Within the data below, find the string "will" and return each line where it occurs.

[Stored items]
......

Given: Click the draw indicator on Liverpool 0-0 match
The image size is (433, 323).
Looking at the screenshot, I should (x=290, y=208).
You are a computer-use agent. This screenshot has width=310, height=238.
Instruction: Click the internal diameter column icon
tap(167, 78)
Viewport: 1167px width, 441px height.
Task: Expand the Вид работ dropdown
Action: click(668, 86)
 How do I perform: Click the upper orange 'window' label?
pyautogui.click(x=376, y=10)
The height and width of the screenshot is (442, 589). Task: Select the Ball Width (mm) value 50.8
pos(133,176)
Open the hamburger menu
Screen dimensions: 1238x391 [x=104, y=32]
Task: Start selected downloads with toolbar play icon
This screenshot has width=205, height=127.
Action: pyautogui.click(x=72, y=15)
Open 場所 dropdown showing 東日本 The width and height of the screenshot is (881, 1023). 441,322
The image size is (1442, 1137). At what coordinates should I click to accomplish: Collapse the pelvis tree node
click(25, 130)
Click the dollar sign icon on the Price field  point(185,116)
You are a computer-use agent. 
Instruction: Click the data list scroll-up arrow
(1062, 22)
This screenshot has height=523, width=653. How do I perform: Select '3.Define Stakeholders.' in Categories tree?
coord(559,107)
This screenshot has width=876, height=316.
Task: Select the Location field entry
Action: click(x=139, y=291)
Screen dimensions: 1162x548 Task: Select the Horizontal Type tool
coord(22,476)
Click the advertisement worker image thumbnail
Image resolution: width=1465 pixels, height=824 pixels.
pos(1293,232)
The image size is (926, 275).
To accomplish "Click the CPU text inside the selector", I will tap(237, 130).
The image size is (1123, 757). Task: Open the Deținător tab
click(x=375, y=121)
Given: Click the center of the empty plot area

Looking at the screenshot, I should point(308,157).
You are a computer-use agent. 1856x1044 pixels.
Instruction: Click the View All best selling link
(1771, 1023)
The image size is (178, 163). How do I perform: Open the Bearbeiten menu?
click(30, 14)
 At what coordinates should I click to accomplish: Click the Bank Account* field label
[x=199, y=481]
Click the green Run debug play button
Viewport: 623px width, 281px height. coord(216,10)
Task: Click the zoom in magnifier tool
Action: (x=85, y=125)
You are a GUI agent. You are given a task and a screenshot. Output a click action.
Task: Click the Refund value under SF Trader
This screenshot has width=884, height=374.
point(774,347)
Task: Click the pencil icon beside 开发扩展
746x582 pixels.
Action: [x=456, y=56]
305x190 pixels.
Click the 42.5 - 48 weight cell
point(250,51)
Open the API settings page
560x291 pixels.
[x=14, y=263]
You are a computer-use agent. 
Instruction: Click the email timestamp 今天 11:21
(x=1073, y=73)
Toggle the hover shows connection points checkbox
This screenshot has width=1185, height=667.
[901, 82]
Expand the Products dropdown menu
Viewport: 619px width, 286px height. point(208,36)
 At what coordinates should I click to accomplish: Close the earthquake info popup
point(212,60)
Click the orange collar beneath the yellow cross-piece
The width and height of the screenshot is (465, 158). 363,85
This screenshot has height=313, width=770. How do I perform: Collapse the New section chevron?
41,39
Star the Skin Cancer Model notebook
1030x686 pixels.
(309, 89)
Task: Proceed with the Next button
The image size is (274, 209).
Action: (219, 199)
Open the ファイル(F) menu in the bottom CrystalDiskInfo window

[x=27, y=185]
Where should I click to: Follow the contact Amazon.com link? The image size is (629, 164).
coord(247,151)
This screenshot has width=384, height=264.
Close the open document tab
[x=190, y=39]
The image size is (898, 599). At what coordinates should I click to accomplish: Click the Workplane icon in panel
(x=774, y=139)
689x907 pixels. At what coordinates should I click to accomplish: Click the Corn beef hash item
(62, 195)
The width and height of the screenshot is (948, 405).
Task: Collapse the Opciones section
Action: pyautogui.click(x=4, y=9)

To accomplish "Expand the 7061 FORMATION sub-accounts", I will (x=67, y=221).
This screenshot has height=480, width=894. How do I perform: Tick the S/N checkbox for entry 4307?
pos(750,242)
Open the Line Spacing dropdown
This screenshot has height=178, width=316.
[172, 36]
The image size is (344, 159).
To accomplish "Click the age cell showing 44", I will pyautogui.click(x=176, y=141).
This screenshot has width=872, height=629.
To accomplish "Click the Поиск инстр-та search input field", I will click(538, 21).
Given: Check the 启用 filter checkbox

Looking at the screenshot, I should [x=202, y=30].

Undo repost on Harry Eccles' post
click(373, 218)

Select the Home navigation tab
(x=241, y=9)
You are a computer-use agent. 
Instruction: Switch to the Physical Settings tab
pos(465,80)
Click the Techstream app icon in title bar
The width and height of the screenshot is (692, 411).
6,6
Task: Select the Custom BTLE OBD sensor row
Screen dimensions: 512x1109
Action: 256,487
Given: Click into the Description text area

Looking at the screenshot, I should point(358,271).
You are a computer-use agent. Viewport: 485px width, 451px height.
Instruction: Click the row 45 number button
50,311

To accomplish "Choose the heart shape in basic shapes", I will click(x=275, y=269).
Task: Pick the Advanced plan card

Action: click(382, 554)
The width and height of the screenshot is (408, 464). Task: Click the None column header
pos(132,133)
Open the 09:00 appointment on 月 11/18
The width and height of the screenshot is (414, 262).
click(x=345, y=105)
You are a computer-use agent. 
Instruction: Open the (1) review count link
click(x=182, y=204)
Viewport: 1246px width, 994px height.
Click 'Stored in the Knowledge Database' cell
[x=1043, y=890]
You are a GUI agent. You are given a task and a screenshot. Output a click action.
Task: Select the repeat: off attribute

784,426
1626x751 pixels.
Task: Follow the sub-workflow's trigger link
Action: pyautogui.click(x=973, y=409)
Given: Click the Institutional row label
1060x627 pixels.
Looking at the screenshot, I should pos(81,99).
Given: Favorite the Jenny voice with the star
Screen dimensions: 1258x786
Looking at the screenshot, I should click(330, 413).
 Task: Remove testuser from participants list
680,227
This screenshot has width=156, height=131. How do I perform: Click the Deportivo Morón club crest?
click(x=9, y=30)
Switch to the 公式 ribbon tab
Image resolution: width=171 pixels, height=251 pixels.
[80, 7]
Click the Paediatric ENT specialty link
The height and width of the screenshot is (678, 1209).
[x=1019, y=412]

......

- **Response area**
To accomplish "Click the CPU text inside the selector", I will tap(237, 130).
To accomplish "Expand the 7061 FORMATION sub-accounts", I will (x=67, y=221).
To accomplish "Click the age cell showing 44", I will pyautogui.click(x=176, y=141).
To accomplish "Click the Поиск инстр-та search input field", I will click(538, 21).
To accomplish "Choose the heart shape in basic shapes", I will click(x=275, y=269).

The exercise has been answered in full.